» **Exercise directions**:
Among the lines of data below, reproduce only those from the one with "Given: Open the Personalization brush icon" through the one with "Viewport: 1296px width, 892px height.", exactly as they stand, both ends included.

» **Source material**:
*** Begin section ***

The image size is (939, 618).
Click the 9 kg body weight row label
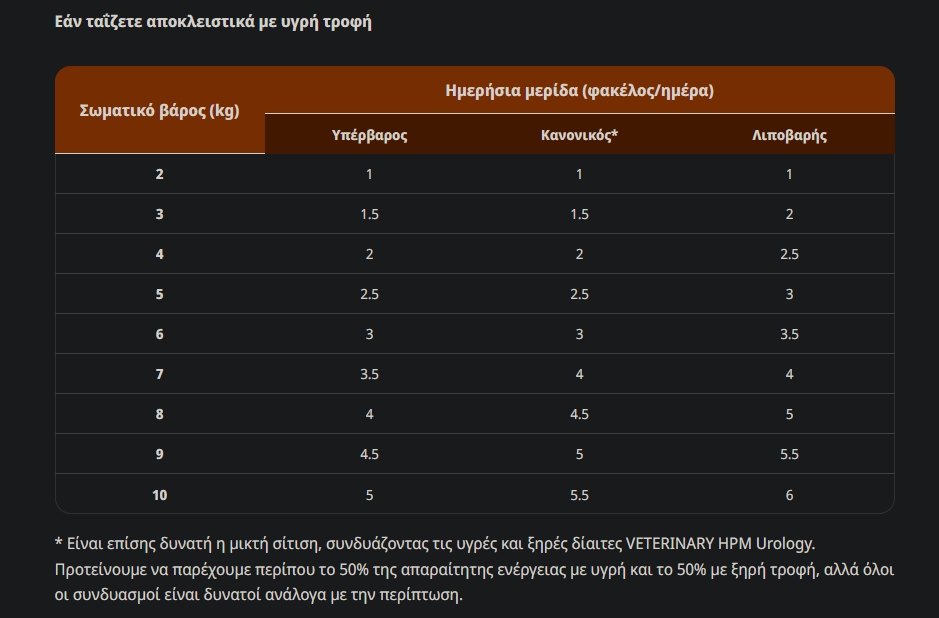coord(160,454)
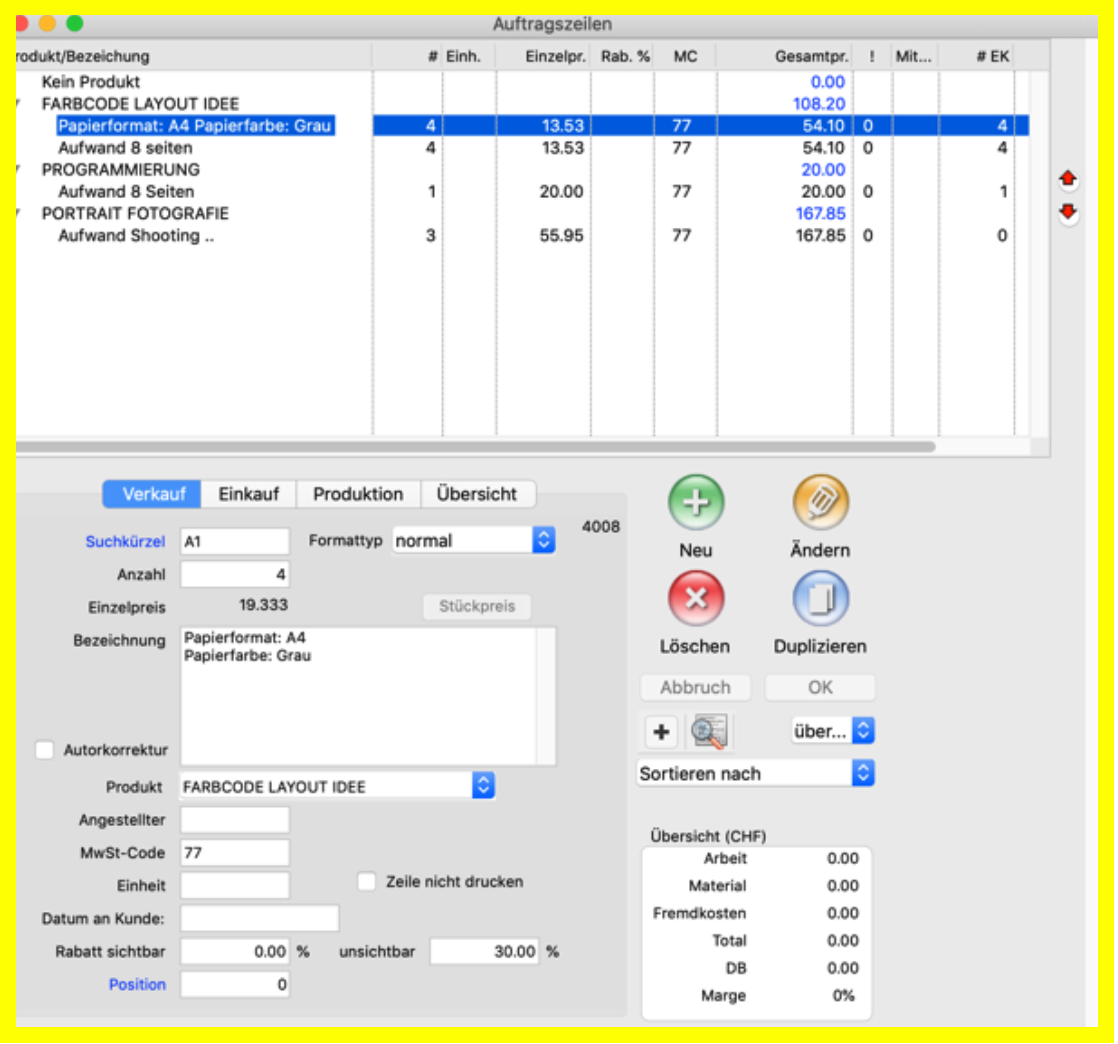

*** End section ***
*** Begin section ***

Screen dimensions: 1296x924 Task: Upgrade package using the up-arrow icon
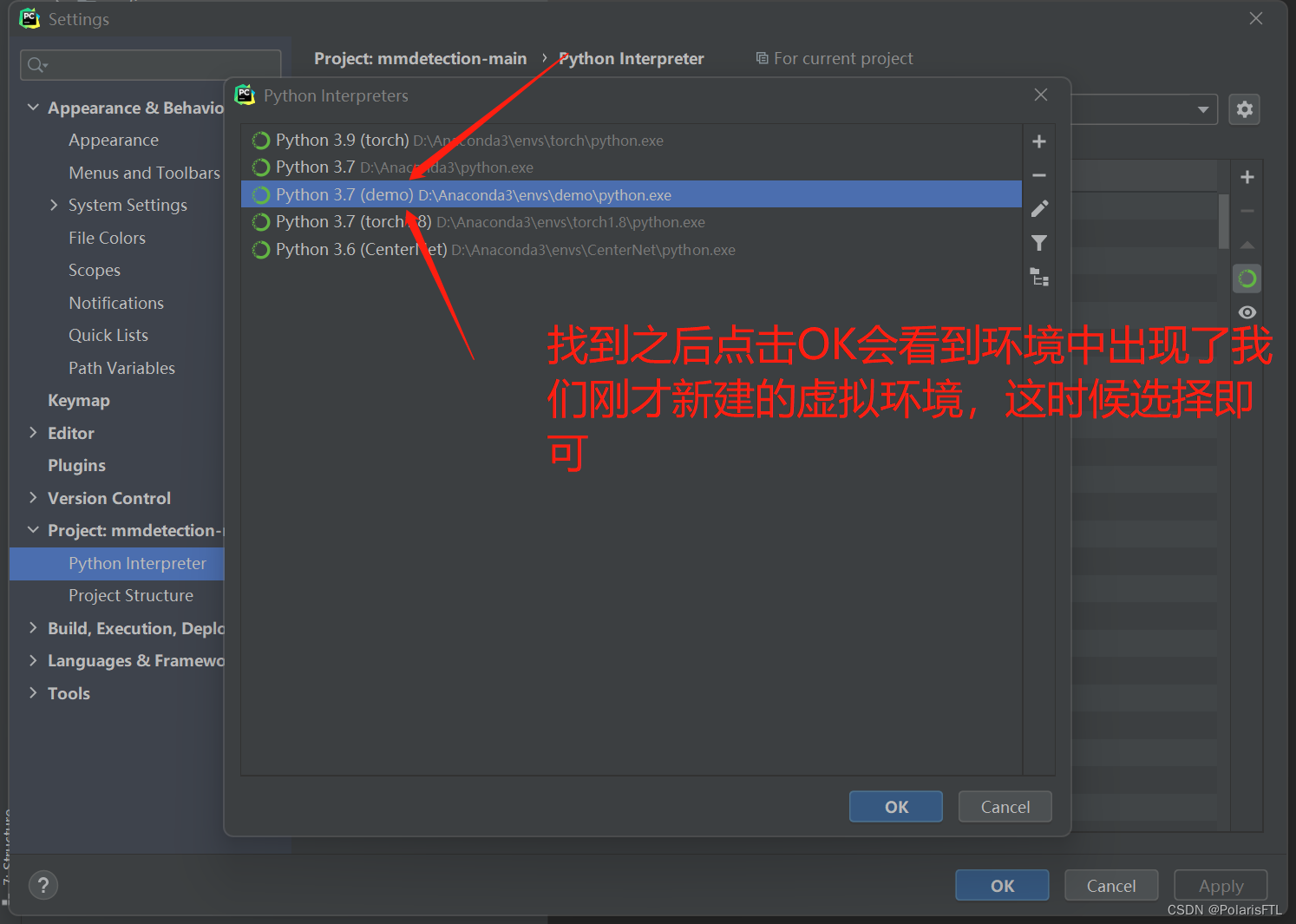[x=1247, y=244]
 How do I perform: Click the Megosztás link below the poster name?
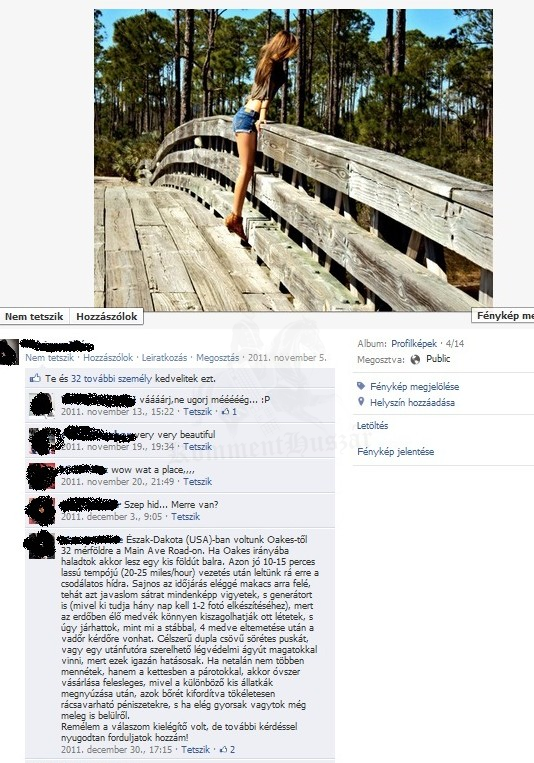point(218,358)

*** End section ***
*** Begin section ***

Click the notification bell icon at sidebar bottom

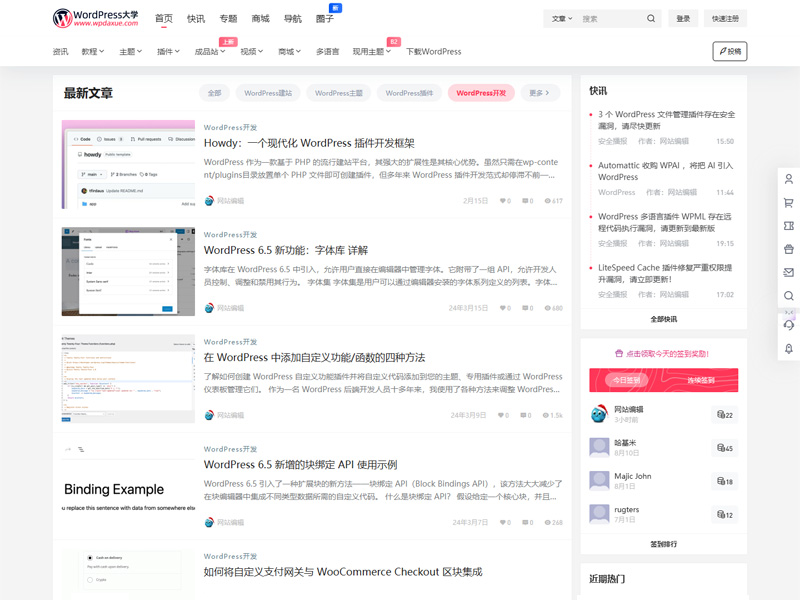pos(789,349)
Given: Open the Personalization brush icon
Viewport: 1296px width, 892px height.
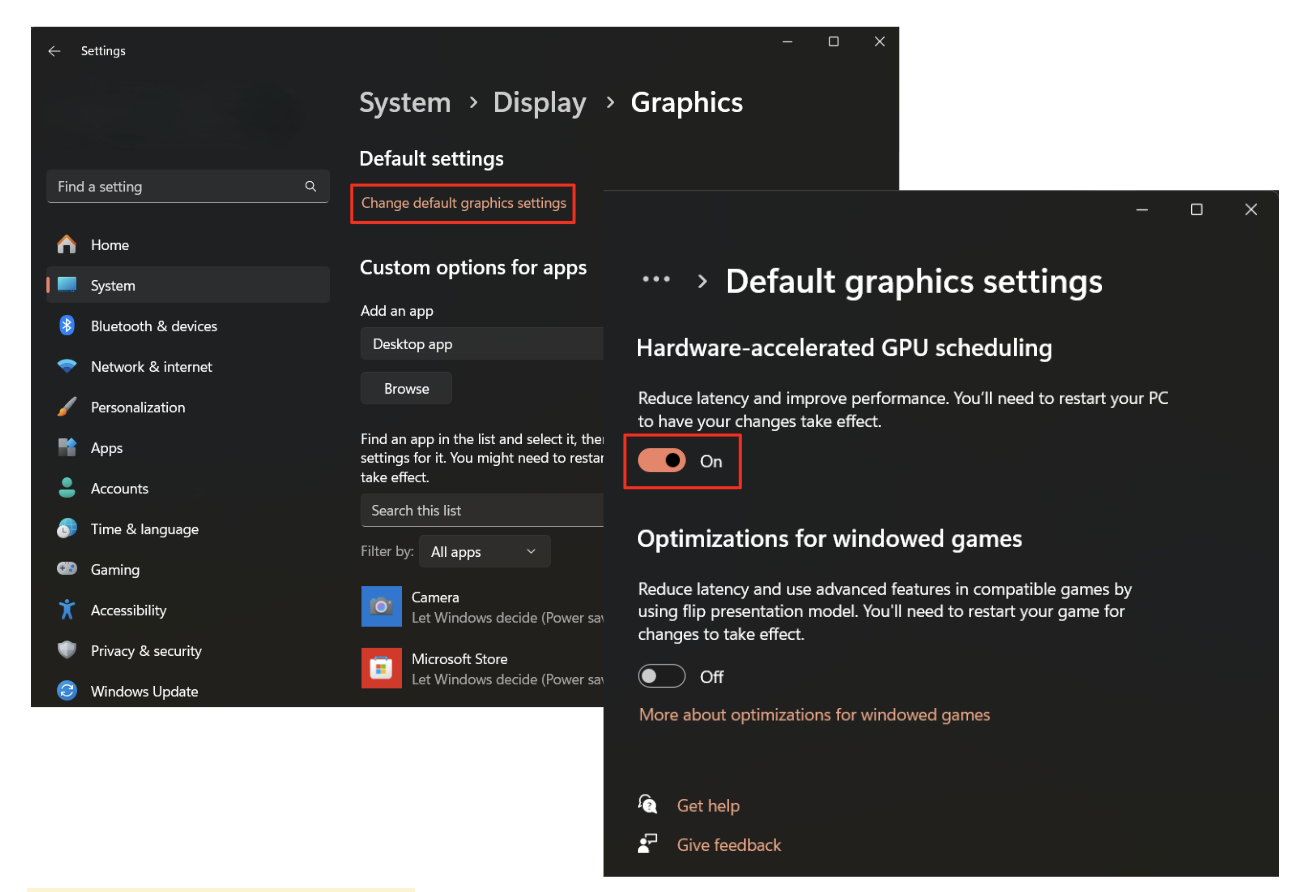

*** End section ***

» **Answer to the exercise**:
Given: Open the Personalization brush icon
Viewport: 1296px width, 892px height.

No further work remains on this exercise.